▸ **REQUIRED WORK**: All of the data below must be repeated exactly.

▸ **DATA RECORDS**:
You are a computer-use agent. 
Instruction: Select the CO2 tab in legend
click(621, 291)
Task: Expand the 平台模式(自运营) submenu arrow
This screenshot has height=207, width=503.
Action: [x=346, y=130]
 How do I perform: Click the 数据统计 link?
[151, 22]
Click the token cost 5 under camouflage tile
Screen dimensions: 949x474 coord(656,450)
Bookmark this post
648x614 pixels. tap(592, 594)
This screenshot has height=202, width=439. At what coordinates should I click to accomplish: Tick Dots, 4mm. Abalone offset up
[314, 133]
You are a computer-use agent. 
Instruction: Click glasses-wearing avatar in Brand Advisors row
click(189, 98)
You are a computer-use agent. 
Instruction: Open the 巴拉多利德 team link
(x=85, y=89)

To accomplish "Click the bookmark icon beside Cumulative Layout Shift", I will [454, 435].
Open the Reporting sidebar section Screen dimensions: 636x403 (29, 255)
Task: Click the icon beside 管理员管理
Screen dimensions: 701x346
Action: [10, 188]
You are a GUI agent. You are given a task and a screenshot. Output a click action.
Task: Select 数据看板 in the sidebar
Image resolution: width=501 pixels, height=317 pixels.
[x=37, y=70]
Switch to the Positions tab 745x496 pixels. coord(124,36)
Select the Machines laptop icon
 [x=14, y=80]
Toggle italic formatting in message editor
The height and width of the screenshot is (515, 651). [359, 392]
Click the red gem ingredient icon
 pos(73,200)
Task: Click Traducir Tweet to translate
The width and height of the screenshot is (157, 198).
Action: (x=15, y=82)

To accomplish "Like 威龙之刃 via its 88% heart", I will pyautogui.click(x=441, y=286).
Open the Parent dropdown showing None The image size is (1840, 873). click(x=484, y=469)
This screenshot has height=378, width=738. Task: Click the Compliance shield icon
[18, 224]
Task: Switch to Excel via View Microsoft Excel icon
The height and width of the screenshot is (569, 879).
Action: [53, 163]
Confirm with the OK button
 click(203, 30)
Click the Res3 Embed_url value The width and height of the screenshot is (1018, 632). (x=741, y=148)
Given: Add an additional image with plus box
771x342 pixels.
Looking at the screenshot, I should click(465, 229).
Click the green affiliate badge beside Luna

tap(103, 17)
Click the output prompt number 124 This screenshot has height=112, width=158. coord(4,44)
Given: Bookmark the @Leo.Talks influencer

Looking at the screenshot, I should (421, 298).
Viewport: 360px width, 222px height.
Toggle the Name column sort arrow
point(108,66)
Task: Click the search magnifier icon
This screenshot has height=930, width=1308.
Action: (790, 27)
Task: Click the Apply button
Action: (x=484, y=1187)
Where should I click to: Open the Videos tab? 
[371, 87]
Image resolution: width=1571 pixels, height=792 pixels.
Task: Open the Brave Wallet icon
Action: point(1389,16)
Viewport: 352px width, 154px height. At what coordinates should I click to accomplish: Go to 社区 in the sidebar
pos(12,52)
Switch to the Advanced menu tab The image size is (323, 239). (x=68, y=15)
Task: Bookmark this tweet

▸ **REPLY**:
You are a computer-use agent. 
Instruction: Select the CO2 tab in legend
click(621, 291)
Task: Expand the 平台模式(自运营) submenu arrow
This screenshot has height=207, width=503.
Action: [x=346, y=130]
 How do I perform: Click the 数据统计 link?
[151, 22]
Click the token cost 5 under camouflage tile
Screen dimensions: 949x474 coord(656,450)
Bookmark this post
648x614 pixels. tap(592, 594)
This screenshot has height=202, width=439. At what coordinates should I click to accomplish: Tick Dots, 4mm. Abalone offset up
[314, 133]
You are a computer-use agent. 
Instruction: Click glasses-wearing avatar in Brand Advisors row
click(189, 98)
You are a computer-use agent. 
Instruction: Open the 巴拉多利德 team link
(x=85, y=89)

To accomplish "Click the bookmark icon beside Cumulative Layout Shift", I will [454, 435].
Open the Reporting sidebar section Screen dimensions: 636x403 (29, 255)
Task: Click the icon beside 管理员管理
Screen dimensions: 701x346
Action: [10, 188]
You are a GUI agent. You are given a task and a screenshot. Output a click action.
Task: Select 数据看板 in the sidebar
Image resolution: width=501 pixels, height=317 pixels.
[x=37, y=70]
Switch to the Positions tab 745x496 pixels. coord(124,36)
Select the Machines laptop icon
 [x=14, y=80]
Toggle italic formatting in message editor
The height and width of the screenshot is (515, 651). [359, 392]
Click the red gem ingredient icon
 pos(73,200)
Task: Click Traducir Tweet to translate
The width and height of the screenshot is (157, 198).
Action: (x=15, y=82)

To accomplish "Like 威龙之刃 via its 88% heart", I will pyautogui.click(x=441, y=286).
Open the Parent dropdown showing None The image size is (1840, 873). click(x=484, y=469)
This screenshot has height=378, width=738. Task: Click the Compliance shield icon
[18, 224]
Task: Switch to Excel via View Microsoft Excel icon
The height and width of the screenshot is (569, 879).
Action: [53, 163]
Confirm with the OK button
 click(203, 30)
Click the Res3 Embed_url value The width and height of the screenshot is (1018, 632). (x=741, y=148)
Given: Add an additional image with plus box
771x342 pixels.
Looking at the screenshot, I should click(465, 229).
Click the green affiliate badge beside Luna

tap(103, 17)
Click the output prompt number 124 This screenshot has height=112, width=158. coord(4,44)
Given: Bookmark the @Leo.Talks influencer

Looking at the screenshot, I should (421, 298).
Viewport: 360px width, 222px height.
Toggle the Name column sort arrow
point(108,66)
Task: Click the search magnifier icon
This screenshot has height=930, width=1308.
Action: (790, 27)
Task: Click the Apply button
Action: (x=484, y=1187)
Where should I click to: Open the Videos tab? 
[371, 87]
Image resolution: width=1571 pixels, height=792 pixels.
Task: Open the Brave Wallet icon
Action: point(1389,16)
Viewport: 352px width, 154px height. At what coordinates should I click to accomplish: Go to 社区 in the sidebar
pos(12,52)
Switch to the Advanced menu tab The image size is (323, 239). (x=68, y=15)
Task: Bookmark this tweet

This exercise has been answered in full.